▶ **WORK INSTRUCTIONS**
Reproduce all of the records below with "column header" replaced by "column heading" and everything else unchanged, omitting the pictures.
--- Begin RECORDED INFORMATION ---
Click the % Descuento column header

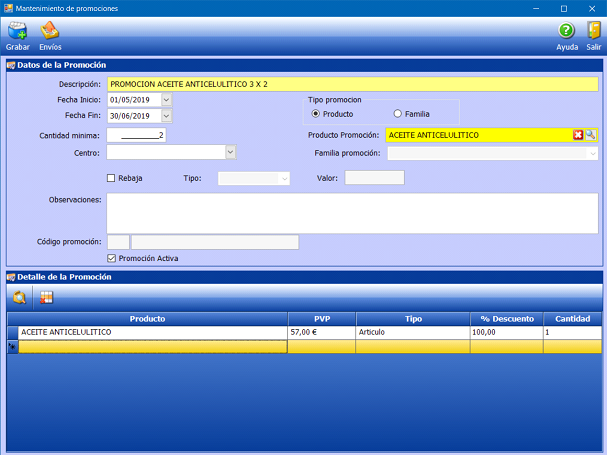point(506,318)
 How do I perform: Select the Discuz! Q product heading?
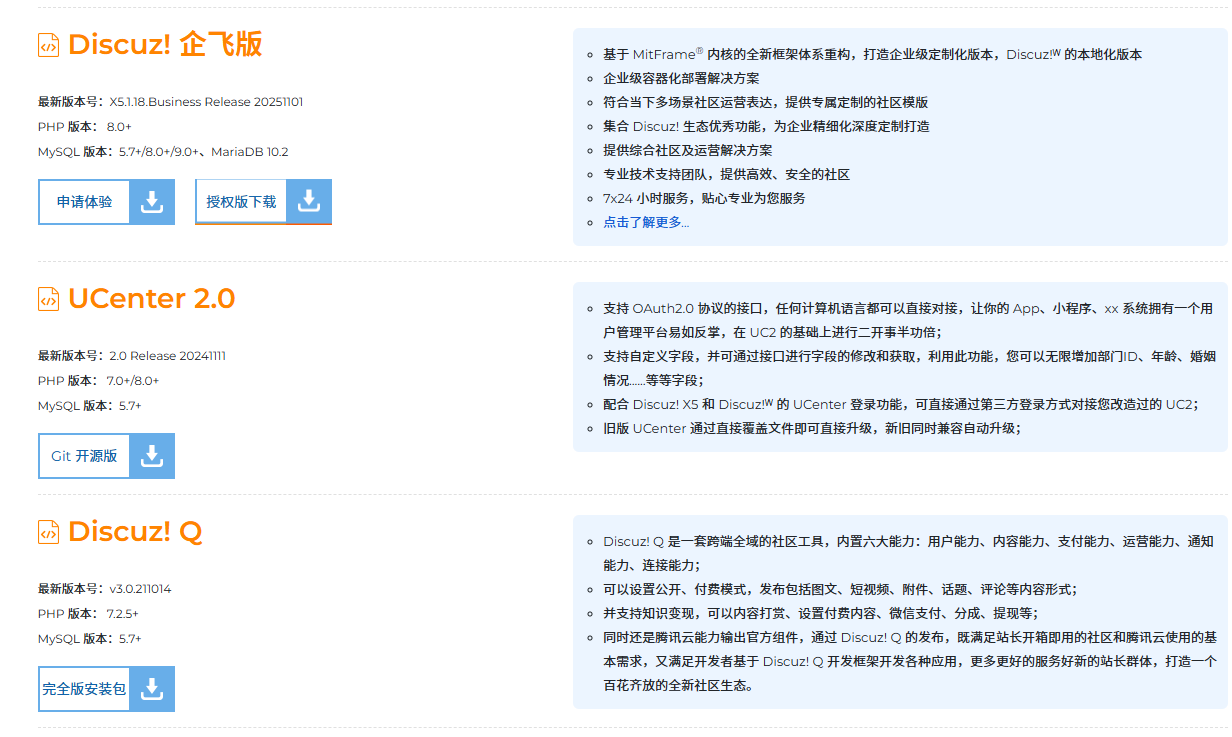(x=135, y=532)

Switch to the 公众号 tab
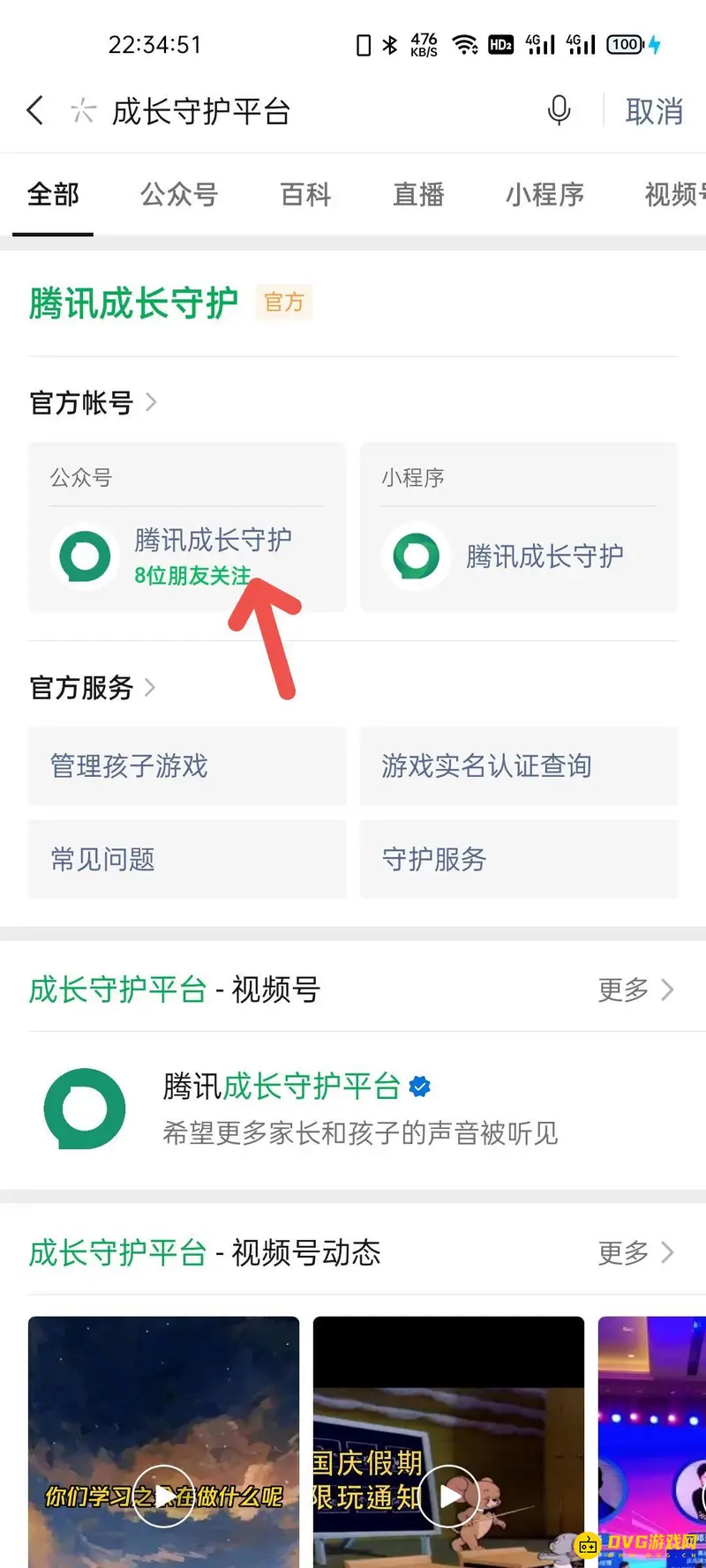click(x=179, y=194)
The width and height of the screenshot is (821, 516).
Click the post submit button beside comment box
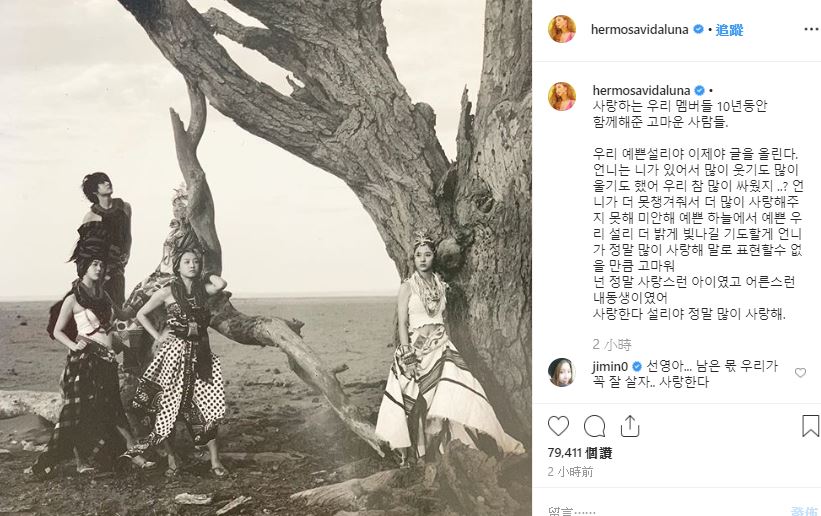(x=804, y=511)
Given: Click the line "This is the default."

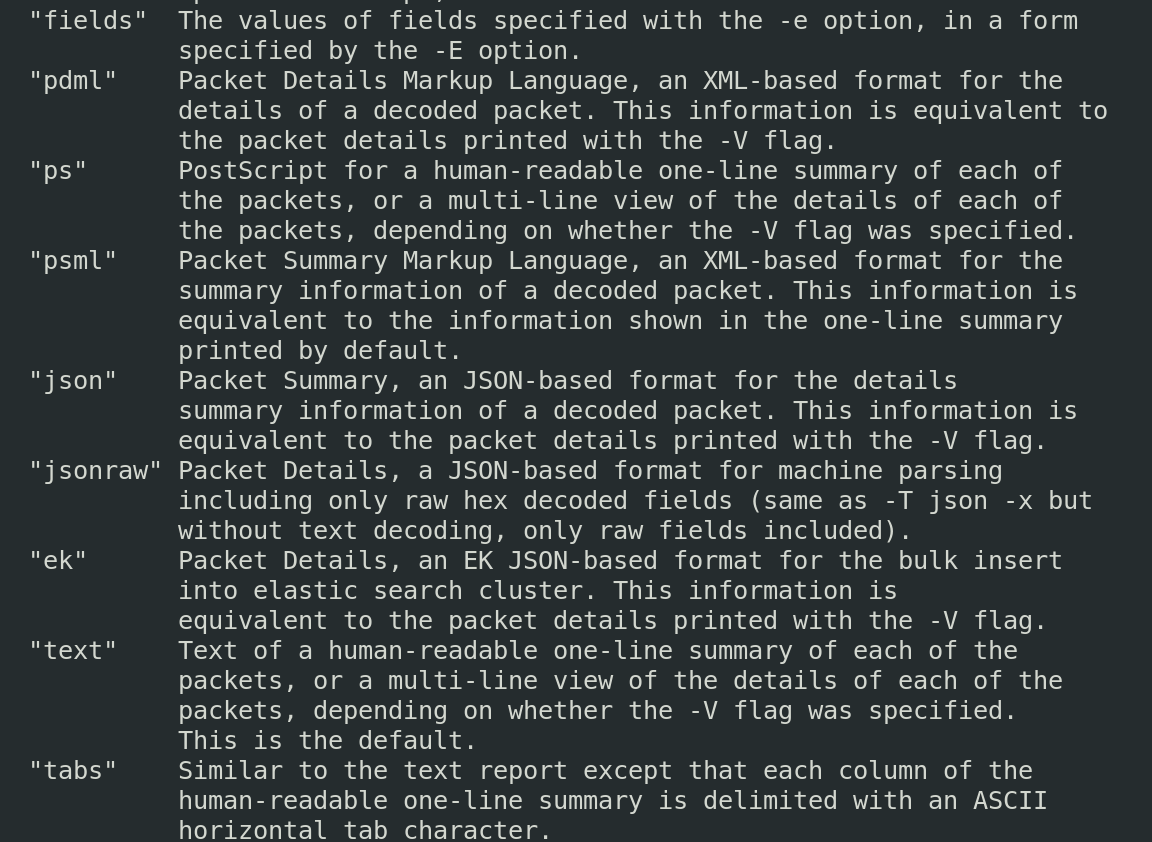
--- End RECORDED INFORMATION ---
▶ **ANSWER TO THE TASK**
Click the % Descuento column heading

point(506,318)
 How do I perform: Select the Discuz! Q product heading?
(x=135, y=532)

Switch to the 公众号 tab
click(x=179, y=194)
The width and height of the screenshot is (821, 516).
Click the post submit button beside comment box
(x=804, y=511)
Given: Click the line "This is the default."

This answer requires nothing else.